Wenn man nun knapp 30 Jahre später das Rad zurückdrehen möchte, dann muss man fragen
dürfen……wozu? Cui bono……..wem soll es nützen?
➢ Der Versorgung – sicher nicht
➢ Den Patienten – keinesfalls, da diese bei einem Rückgang der Versorgung in der Fläche längere
Fahrtwege und mehr stationäre Aufenthalte produzieren werden
➢ Den Kassen – ebenso nicht, da die Fahrtkosten getragen werden müssen und stationäre
Aufenthalte regelhaft teurer sind als ambulante Leistungen
➢ Dem Steuerzahler – niemals, denn die Ausstattungen der Krankenhäuser, die ja mittlerweile
Praxen gehören selbst wieder neu gebaut werden müssten – für 5% bis 8% der Patienten
➢ Den Krankenhäusern – keinesfalls, da man weder das Personal noch die Räume oder gar die
Technik und schon überhaupt kein Geld darf hat……die meisten deutschen Krankenhäuser
kämpfen ums finanzielle Überleben
➢ Den Leistungserbringern – also Ihnen – natürlich nicht, da Sie nun als Anbieter zweiter Klasse
gesehen werden – stationäre Leistungen können Sie nicht mehr erbringen, bzw. bekommen
Sie nicht mehr gezahlt, da das kooperierende Haus die Leistungen nicht mehr abrechnen darf.

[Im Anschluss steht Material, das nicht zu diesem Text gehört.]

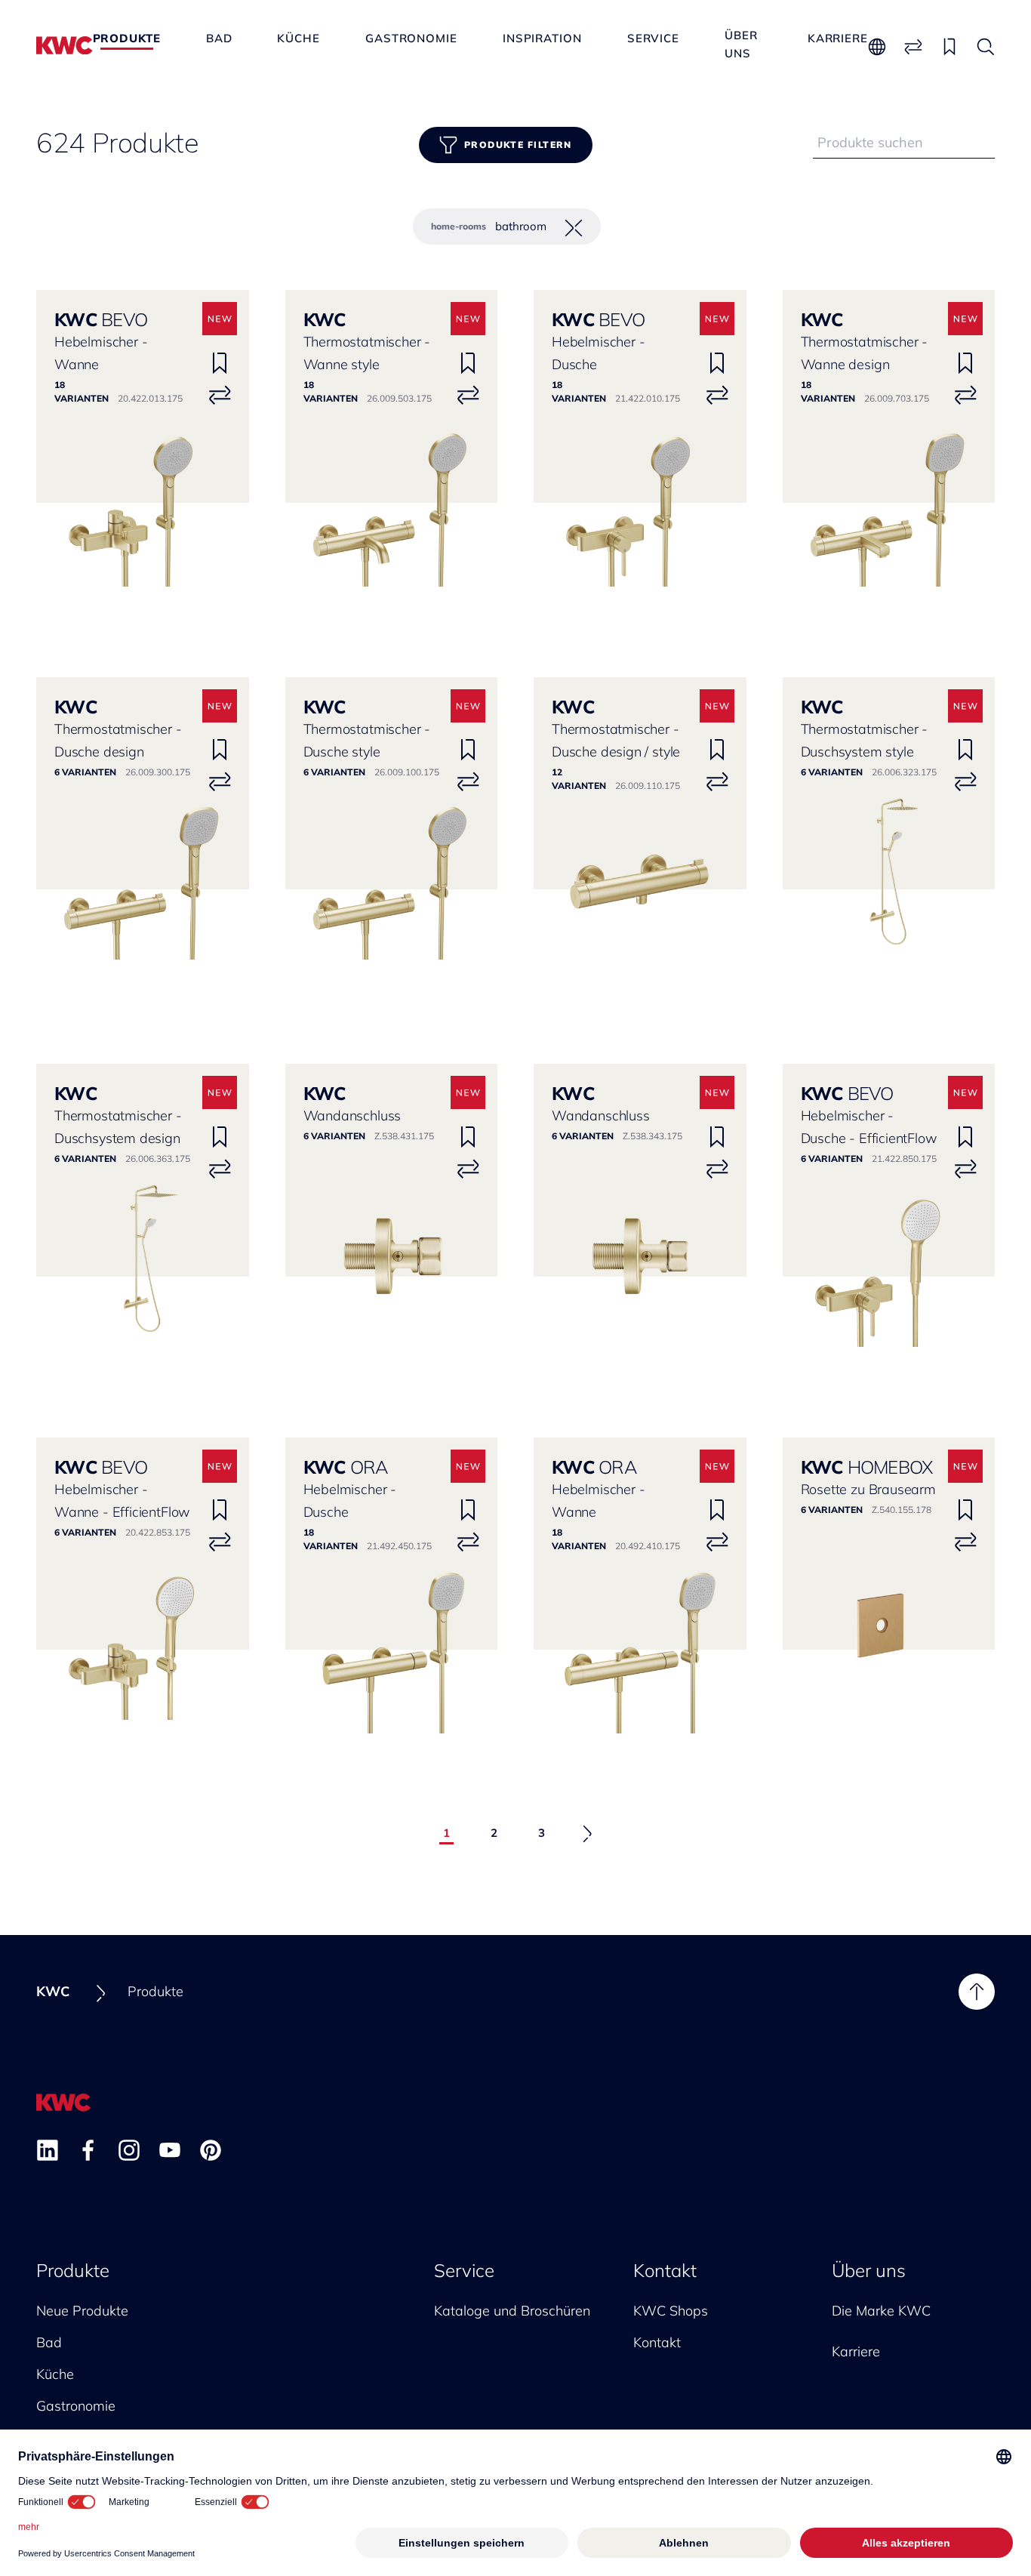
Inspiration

Der Verstand ist wie eine Fahrkarte: Sie hat nur dann einen Sinn,
wenn Sie benutzt wird.
(Ernst R. Hauschka)

Wenn man heute weiß, dass selbst in Städten wie München nicht genügend Personal vorhanden ist,
um alle Beschleuniger zu bedienen, wer soll das dann sicherstellen? Wenn an Universitäten die Bunker
wegen Personalmangel zugefahren werden, wer soll dann die Versorgung sicherstellen? Die BSG Richter?

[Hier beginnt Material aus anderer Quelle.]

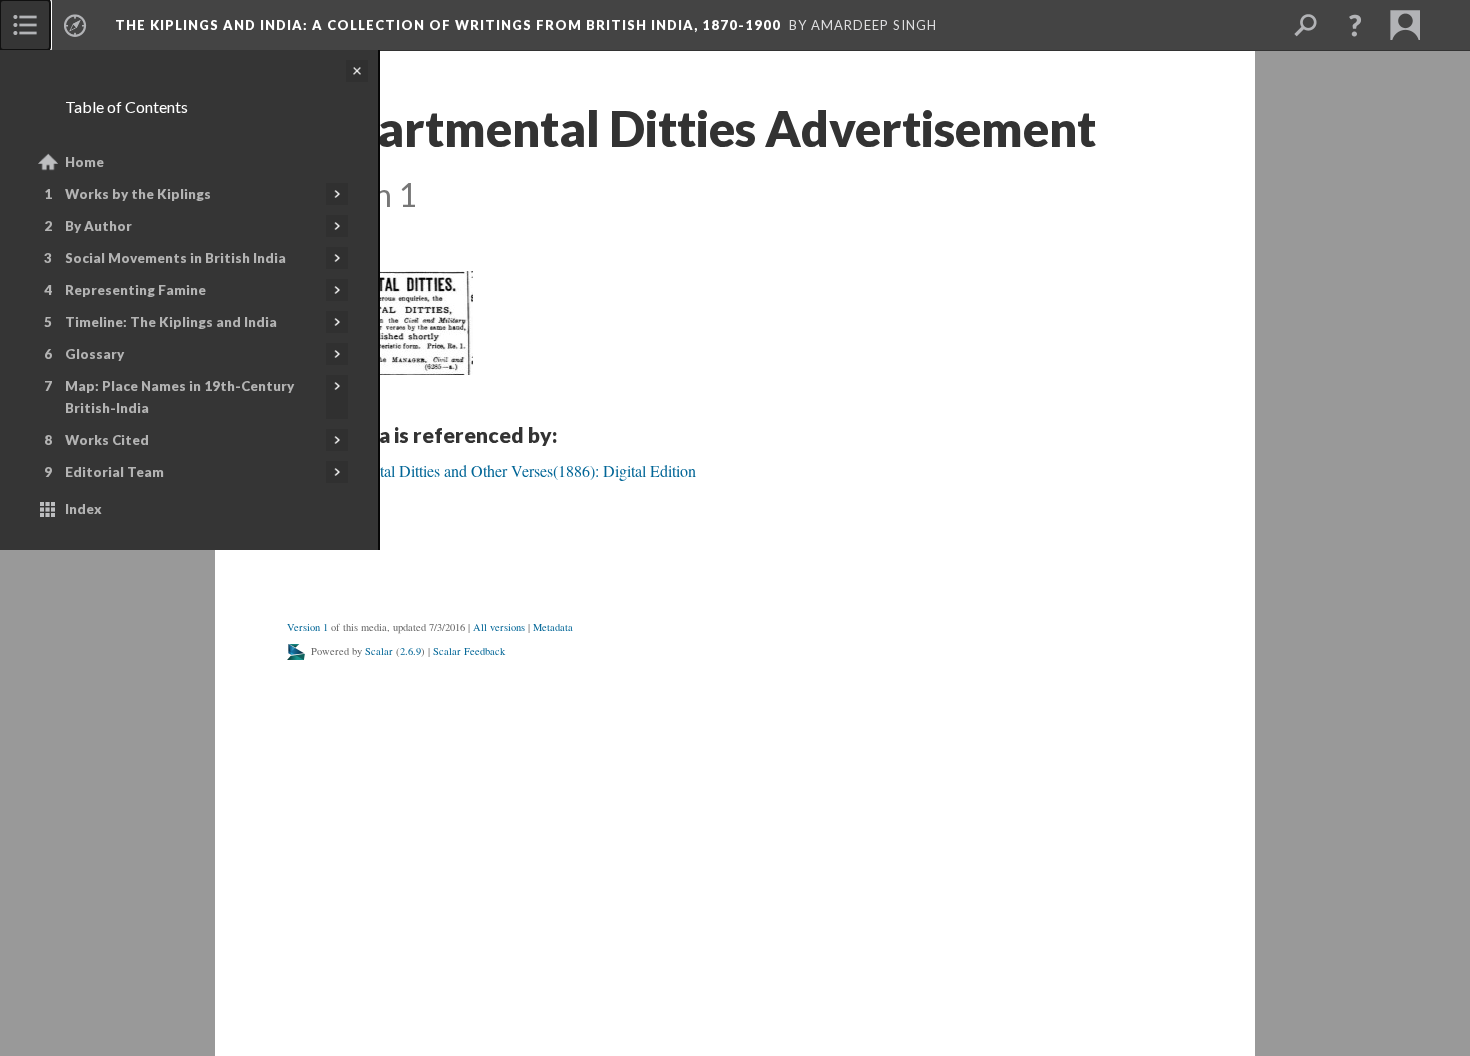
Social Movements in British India (175, 258)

Wenn diese Urteile aber niemandem helfen, nichts ändern oder verbessern, warum werden diese
dann so gefällt……..oder ist das faktische Recht wichtiger, als eine sachgerechte Lösung? Welchen
Pyrrhus Sieg hier die Kassen errungen haben, werden wir noch erleben, denn höhere Aufwendungen
führen nachher zu höheren Beiträgen und so sind die Menschen draußen im Land als Steuerzahler,
Beitragszahler, als Leistungserbringer, Mitarbeiter in Praxen oder Krankenhäusern oder als Patienten
die Verlierer dieser Entscheidungen.

Die Einzigen, die hier nun einen Vorteil haben sind
➢ Rechtsanwälte
➢ Steuerberater
➢ Bauunternehmen
➢ Medizintechnikfirmen
➢ Controller in den Kassen und der MDK

Während die vier erstgenannten Gruppen sich über neue Aufträge freuen dürfen, können sich die
letztgenannten auf die Schulter klopfen und im Recht fühlen, wenn eine hundertprozentig gleiche
Leistung, die in einer Praxis erbracht wurde und NICHT von einem Krankenhaus mit
Versorgungsauftrag – dann auf Kosten der Patienten und Leistungserbringer eine Honorierung gekürzt
oder eben gar nicht ausgezahlt wird, getreu dem Motto – am Kassenwesen muss Deutschland genesen.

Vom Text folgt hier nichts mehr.